For the Valley of Song is just so wonderfully beautiful and so perfectly described, with a sensitivity to inner as well as outer beauty. I would like to quote chunks of it at you all day. For instance, there is this exquisite and poignant passage about the experiences in the Valley of Julie, the wife of the Master Builder, whose children all died in infancy:
Never in her life had she longed for anything so much as she longed to come to that country. She could see it clearly now, violet-shadowed golden hills and deep blue valleys, fields of rosy flowers and orchards of silver-leaved trees with golden fruit, and above them the shining snows with the stars among their domes an peaks, and long gleaming slopes of white where surely angels paced. [...] The globe of light about her was dissolving, but the starry children were holding her hands and she was running with them down the blue slope of the sky. And then their cool hands loosed hers and she was running alone down the golden slope of a hill to a deep blue misty valley filled with singing. The hill-side beneath her feet was soft as a cloud yet firm with unconquerable joy, and in case the joy of this country should at first be more than she could bear, the merciful air below her hid the treasure of the valley while she ran to it.

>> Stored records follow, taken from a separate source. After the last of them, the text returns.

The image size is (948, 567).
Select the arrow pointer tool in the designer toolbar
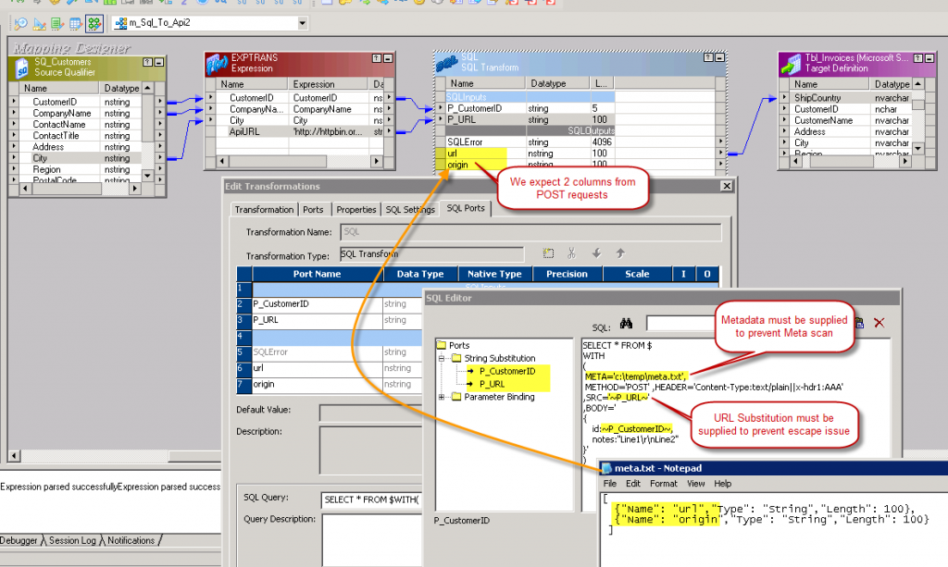click(39, 23)
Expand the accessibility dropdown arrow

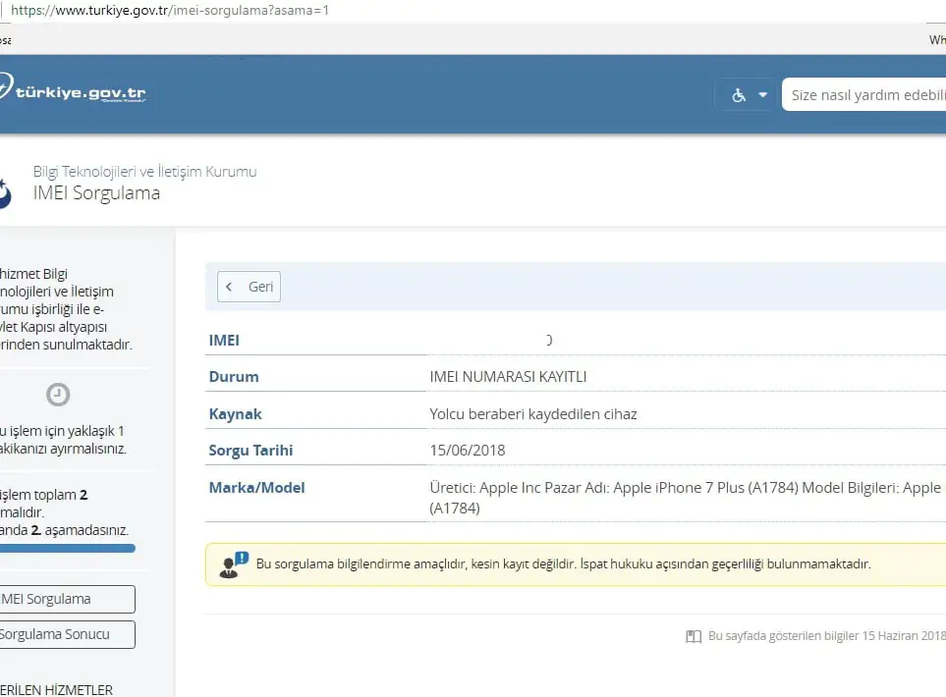pos(763,95)
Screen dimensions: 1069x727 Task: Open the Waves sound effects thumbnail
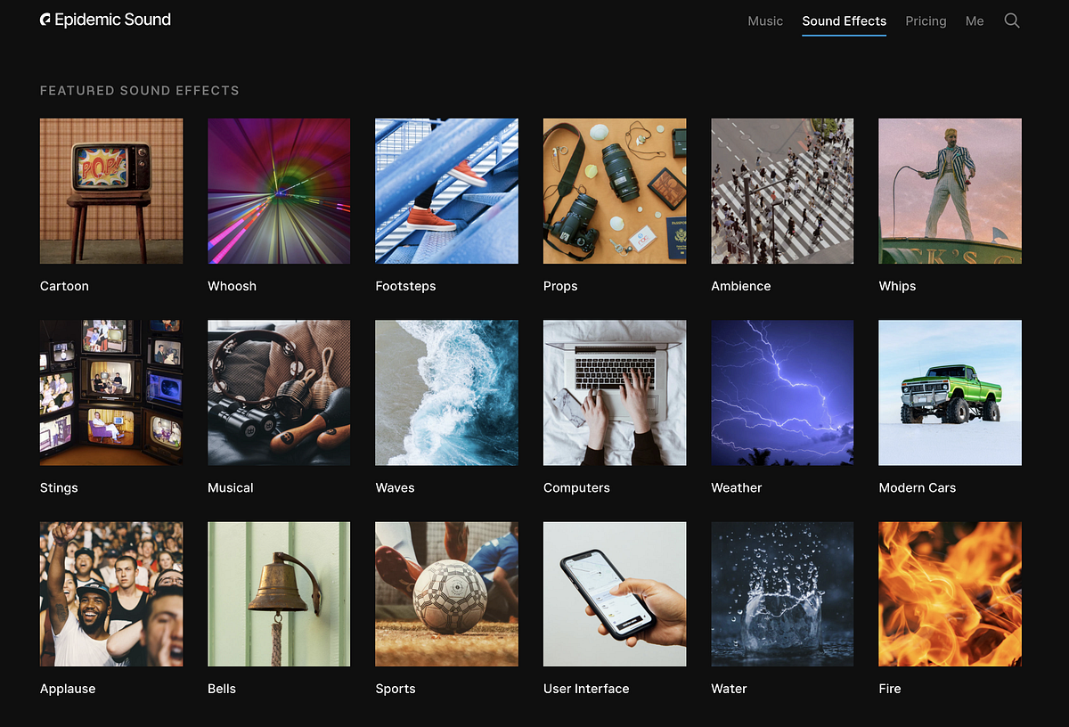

It took her and held her for a moment, as her mother might have done, and then set her down upon a path of silvery moss that led through a long aisle of those silver-leaved trees, long and narrow like a silver lance of joy, and at the far end of the aisle she saw as through a doorway a meadow of rosy flowers and children playing there. She ran and ran, and she blessed the length of the aisle, because at every step she took the piercing of this silver lance of joy grew easier to bear. She ran on [...]
(I love ‘a silver lance of joy’.)
Was The Valley of Song worth the price of a child? Oh definitely. (Actually I didn’t sell my child. I love books but not quite that much. Not quite.) I can see that its appeal to children, even in 1951, might be limited because of the lack of a compelling plot and the lengthy descriptions; but I do hope that it will be reprinted because I am sure that a lot of older readers would enjoy this enchanting and very special book.
Thank you Lory, for hosting this Elizabeth Goudge Day and prompting me to discover The Valley of Song!